Pas question de refaire les erreurs du passé. Une année prend 12 mois pour arriver à maturité. Je n'y arriverai pas en toute une vie. Ce n'est pas un numéro d'assurance sociale qu'on aurait dû me donner, mais un mode d'emploi de la vie en société. Évidemment, comme tout mode d'emploi, je ne l'aurais pas lu.

C'est dans un tel état d'esprit que je devins économiste afin de côtoyer les chiffres alors que j'aimais tant les lettres. Mais il est plus facile de travailler avec 10 chiffres qu'avec 26 lettres. Quand je m'essaie avec les lettres, il m'arrive d'être cacographe . Tandis qu'avec les chiffres, il est difficile de faire des fautes si on ne les transforme pas en nombres. Je ne vous ai pas encore mentionné mon nom. Pas nécessaire il est facile à déchiffrer.

Chiquita reconnaît l'obsession de son ami pour les chiffres et comprend qu'il ait eu besoin des services d'une psychologue pour voir clair dans sa vie peu banale.

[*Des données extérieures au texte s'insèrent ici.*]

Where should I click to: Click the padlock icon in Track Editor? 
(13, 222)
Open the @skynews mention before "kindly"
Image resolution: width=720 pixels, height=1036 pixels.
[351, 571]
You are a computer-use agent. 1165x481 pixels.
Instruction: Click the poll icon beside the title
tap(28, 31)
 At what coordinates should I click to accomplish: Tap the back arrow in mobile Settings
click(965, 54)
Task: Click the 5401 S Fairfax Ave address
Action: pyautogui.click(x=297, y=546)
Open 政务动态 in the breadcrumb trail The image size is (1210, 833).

Bastien n'y a rien compris étant nul à l'école, il n'a jamais su maîtriser les notions mathématiques.

Le chef de police annonce à Hocquet qu'il a reçu le rapport de l'ADN prélevée sur la mallette brune mais qu'à date, aucune correspondance n'avait pu en identifier le propriétaire.

***

Le journal La Dépêche poursuit sa publication hebdomadaire des souvenirs de Jenquet tels que retrouvés dans le cahier Canada.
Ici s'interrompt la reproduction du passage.